Question

What is the acidity constant for the following reaction given that the hydronium ion concentration of a $0.04$ M solution of $N{i^{2 + }}$ solution of Nickel (II) perchlorate is$4.5 \times {10^{ - 6}}$?
$N{i^{2 + }}(aq) + 2{H_2}O(I) \to Ni{(OH)^ + }(aq) + {H_3}{O^ + }(aq)$
a) $2 \times {10^{ - 12}}$
b) $4 \times {10^{ - 6}}$
c) $5 \times {10^{ - 12}}$
d) $5 \times{10^{ - 10}}$

Answer 1

Here $N{i^{2 + }}$ in aqueous form, ${H_2}O$ is solvent and ${H_3}{O^ + }$ is in aqueous form. So we will write the equilibrium equation then we will write the by taking $x$ as dissociation amount and we will solve for $x$.
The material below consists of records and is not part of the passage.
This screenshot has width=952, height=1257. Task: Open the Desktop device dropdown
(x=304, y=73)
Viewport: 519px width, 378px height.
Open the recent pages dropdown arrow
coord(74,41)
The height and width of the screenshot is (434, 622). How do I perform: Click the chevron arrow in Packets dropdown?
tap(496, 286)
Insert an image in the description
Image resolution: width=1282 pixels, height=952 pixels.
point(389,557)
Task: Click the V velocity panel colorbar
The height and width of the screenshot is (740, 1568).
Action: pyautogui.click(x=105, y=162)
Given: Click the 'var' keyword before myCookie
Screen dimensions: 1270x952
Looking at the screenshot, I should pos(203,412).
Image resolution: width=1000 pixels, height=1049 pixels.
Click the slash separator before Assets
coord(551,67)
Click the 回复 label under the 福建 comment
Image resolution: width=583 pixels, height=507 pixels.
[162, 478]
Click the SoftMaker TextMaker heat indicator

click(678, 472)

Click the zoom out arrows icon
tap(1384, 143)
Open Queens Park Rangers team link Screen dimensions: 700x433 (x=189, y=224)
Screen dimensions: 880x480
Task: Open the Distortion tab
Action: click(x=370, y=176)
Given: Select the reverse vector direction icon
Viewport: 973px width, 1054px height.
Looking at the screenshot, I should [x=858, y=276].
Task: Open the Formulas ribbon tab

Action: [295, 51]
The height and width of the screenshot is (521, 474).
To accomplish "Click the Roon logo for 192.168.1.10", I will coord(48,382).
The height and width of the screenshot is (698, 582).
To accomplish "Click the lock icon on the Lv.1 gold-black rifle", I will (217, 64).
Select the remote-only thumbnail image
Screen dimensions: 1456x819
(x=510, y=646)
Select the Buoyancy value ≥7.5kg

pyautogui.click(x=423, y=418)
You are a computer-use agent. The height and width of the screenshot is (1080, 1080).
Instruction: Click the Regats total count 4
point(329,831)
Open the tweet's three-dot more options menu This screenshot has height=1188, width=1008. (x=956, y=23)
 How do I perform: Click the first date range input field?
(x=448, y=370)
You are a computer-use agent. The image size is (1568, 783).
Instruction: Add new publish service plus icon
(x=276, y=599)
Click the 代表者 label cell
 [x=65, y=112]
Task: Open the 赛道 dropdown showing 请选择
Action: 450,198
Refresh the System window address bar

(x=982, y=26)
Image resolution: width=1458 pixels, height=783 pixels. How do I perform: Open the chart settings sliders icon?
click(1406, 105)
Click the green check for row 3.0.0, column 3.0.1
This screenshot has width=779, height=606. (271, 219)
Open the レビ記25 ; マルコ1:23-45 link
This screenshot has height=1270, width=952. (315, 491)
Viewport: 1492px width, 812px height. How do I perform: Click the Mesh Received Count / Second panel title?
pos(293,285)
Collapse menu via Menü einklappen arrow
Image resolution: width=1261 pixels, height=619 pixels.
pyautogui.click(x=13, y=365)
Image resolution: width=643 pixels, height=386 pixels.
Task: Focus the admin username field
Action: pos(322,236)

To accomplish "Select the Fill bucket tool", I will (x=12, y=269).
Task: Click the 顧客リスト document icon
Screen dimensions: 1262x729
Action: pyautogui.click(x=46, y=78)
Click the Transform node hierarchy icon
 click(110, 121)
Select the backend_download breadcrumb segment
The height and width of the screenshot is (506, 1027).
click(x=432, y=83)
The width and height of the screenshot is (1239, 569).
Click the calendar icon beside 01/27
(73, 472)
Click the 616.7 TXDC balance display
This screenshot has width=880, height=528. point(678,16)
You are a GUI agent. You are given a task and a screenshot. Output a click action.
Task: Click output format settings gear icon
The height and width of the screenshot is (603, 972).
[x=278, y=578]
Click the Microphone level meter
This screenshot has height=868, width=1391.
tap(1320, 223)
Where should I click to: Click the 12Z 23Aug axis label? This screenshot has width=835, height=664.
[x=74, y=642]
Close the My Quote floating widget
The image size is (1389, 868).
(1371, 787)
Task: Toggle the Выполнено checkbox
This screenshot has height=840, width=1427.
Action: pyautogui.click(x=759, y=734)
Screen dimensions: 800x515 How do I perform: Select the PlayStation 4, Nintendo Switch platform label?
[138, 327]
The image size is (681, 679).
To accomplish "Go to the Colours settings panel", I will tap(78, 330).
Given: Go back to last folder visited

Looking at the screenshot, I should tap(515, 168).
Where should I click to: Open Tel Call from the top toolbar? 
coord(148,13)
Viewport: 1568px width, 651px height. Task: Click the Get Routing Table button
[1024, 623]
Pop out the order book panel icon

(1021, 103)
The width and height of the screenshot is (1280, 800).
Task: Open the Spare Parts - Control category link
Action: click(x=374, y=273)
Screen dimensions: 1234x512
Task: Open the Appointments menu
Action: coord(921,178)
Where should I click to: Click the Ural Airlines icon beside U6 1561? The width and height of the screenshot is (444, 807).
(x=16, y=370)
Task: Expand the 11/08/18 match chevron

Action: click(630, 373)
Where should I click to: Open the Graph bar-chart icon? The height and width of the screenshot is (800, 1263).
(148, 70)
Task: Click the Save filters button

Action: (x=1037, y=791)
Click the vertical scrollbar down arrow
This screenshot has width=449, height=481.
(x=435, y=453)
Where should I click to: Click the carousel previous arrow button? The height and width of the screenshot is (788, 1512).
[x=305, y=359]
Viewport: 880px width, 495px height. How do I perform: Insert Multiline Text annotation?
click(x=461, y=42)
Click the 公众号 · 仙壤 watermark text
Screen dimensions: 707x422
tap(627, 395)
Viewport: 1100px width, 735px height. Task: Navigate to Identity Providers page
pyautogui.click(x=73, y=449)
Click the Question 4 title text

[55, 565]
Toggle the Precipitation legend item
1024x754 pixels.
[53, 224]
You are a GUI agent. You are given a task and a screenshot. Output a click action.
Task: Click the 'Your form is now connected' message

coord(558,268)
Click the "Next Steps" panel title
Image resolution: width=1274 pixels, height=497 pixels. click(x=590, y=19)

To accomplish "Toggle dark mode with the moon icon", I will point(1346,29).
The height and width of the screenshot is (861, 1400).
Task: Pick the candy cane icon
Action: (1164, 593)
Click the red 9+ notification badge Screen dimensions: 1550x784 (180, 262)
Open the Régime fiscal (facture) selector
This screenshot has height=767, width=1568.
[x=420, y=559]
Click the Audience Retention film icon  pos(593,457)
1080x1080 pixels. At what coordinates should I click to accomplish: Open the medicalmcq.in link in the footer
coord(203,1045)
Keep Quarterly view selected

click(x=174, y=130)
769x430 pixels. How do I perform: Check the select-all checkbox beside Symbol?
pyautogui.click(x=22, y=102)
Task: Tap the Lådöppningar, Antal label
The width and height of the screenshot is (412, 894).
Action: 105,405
Complete Step by step answer:
$N{i^{2 + }}(aq) + 2{H_2}O(I) \to Ni{(OH)^ + }(aq) + {H_3}{O^ + }(aq)$
We are given that the concentration of $Ni$ is $0.04$ M respectively.
Let at equilibrium $x$ amount of reactant has been converted to product so $x$ amount has been formed in the product side respectively.
So we will write the same equation for equilibrium
$\;\;\;\;\;\;\;\;\;\;\;\;\;\;\;\;\;\;\; N{i^{2 + }}(aq) + 2{H_2}O(I) \to Ni{(OH)^ + }(aq) + {H_3}{O^ + }(aq)$
At equilibrium $\left( {0.04 - x} \right)$ $\;\;\;\;\;\;\;\;\;\;\;\;\;\;\;\;\;\;\;\;\;\;$ $x$ + $\;\;\;\;\;\;\;\;\;\;\;\;\;$ $x$
So value of acidity constant ${K_a}$ = ${\dfrac{concentration \; of \;product}{concentration \; of \;reactant}}$ = $\dfrac{x^2}{0.04 - x}$
Here we are given that $x = 4.5 \times {10^{ - 6}}$
Here the value is $< < 0.04$
Hence we will neglect this
So
${K_a} = \dfrac{{{x^2}}}{{0.04}}$
$\Rightarrow {K_a} = \dfrac{{{{(4.5 \times {{10}^{ - 6}})}^2}}}{{0.04}}$
$\Rightarrow {K_a} = \dfrac{{20.25 \times {{10}^{ - 12}}}}{{0.04}}$
$\Rightarrow {K_a} = \dfrac{{20.25 \times {{10}^{ - 10}}}}{4}$
$\Rightarrow {K_a} \approx 5 \times {10^{ - 10}}$

Hence the answer is option ‘d’.

Note: While calculating the acidity constant we will keep in mind that the value of $x$ is usually low so we can ignore this value. So that the calculation will get simple and we will get the answer easily. Also use all the given information in the question wisely in the formulas.